Sydney Opera House’s UnWrapped season is underway, giving independent creators the chance to produce groundbreaking, unique works in its hallowed halls (well theatre spaces), and first up is Mish Grigor’s Class Act. Using the tale of My Fair Lady to attack the insidious class divide in Australia, and particularly the arts industry, Grigor channels her rage into a funny and sometimes uncomfortable 60 minute long show.

If you think Australia doesn’t have a class divide then you’ve been buying into our own national propaganda. Sydney-siders are quick to break into tribal lines based on income or geography. It’s Westies and Bogans vs the Eastern Suburbs and Northern Beaches. Home-owners vs renters. Loewe vs Lowes. We don’t use the same language as Britain’s entrenched divisions, but they exist here in subtler ways.

Under the direction of Zoey Dawson, Grigor and dancer Alice Dixon ease you into the story with visual gags and witty asides, slowly drawing the parallels to modern Australia that grow deeper as the show goes on. As Grigor and Dixon twist the narrative, and break any pretence of a fourth wall, it becomes clear that we are not here to passively observe. We, the comfortable theatre goers, are under the microscope.
As Grigor transposes her own story into that of My Fair Lady, she makes us squirm in our seats. Wisecracks about poverty and privilege are pointed back at us. The codes of our bourgeois existence, our Ottolenghi salads, holiday homes and, well, shoes, make us the butt of the jokes. Grigor breaks the unspoken code of the theatre. She is not “one of us” (middle-class), she is “one of them” (the poor). While, like Eliza Doolittle, she can speak the language, wear the clothes and enter the ballroom like all the other posh women, she might end up skipping the hors d’oeuvres and just “eat the rich” instead.

There is an element of Gen Z “trauma-bragging” but somehow the show strikes an uncanny balance between entertaining and damning us all.

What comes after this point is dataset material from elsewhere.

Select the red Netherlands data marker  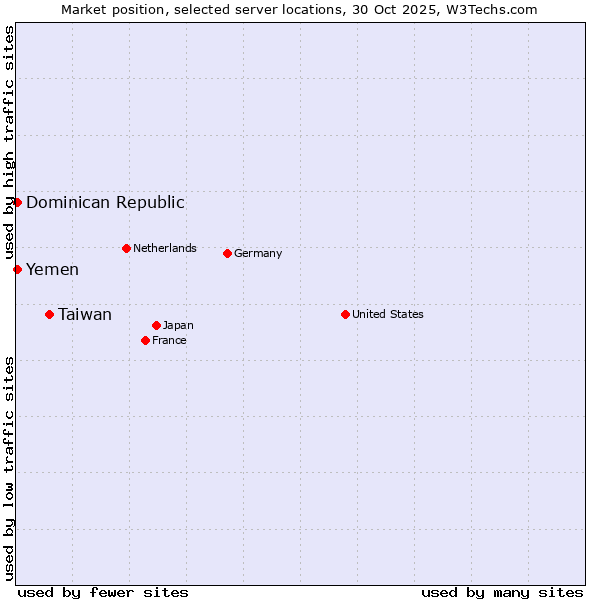point(126,248)
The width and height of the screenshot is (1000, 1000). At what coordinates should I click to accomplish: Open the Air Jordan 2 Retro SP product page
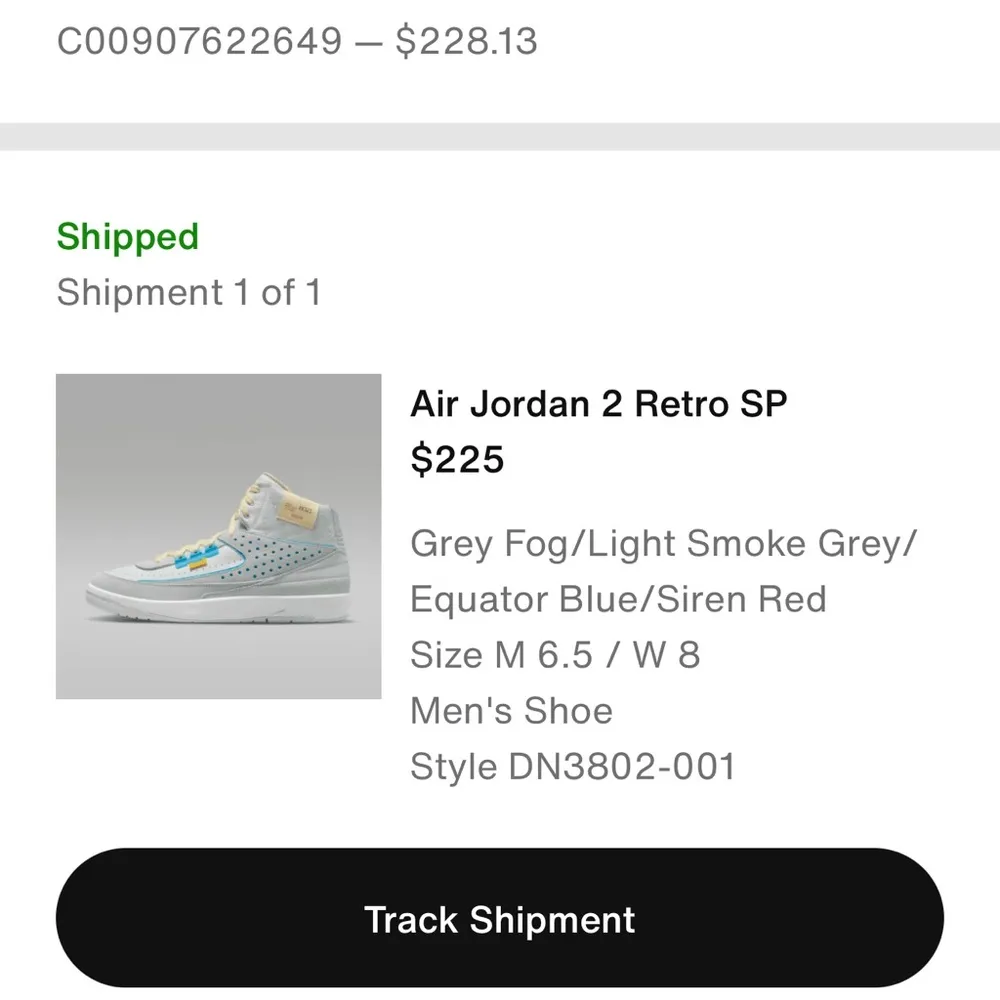coord(598,404)
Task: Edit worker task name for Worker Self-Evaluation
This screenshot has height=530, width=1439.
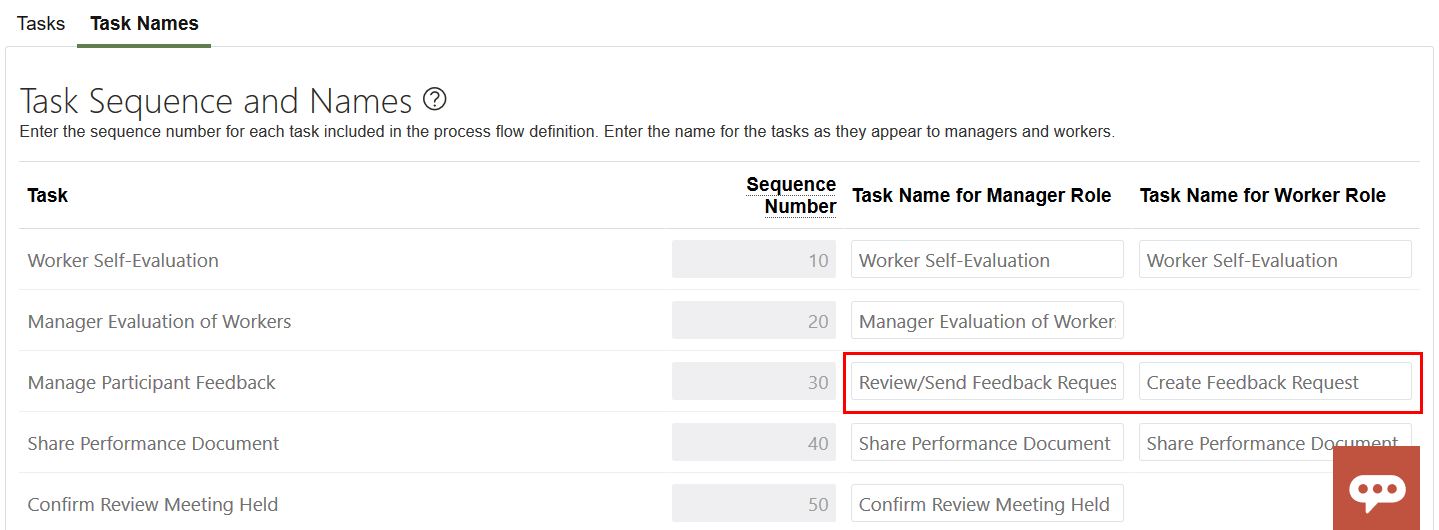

At a time when it seems only the rich can afford to go into the arts, this performance piece makes sure we know how damn lucky we are to afford the luxury of a show (at the Opera House no less), especially for those who paid for the deluxe High Table seating at the very front.
Class Act is refreshing and confronting. With smart directorial choices and two performances that sit right on the edge of many peoples comfort zone, it’s the kind of show that constantly challenges and surprises.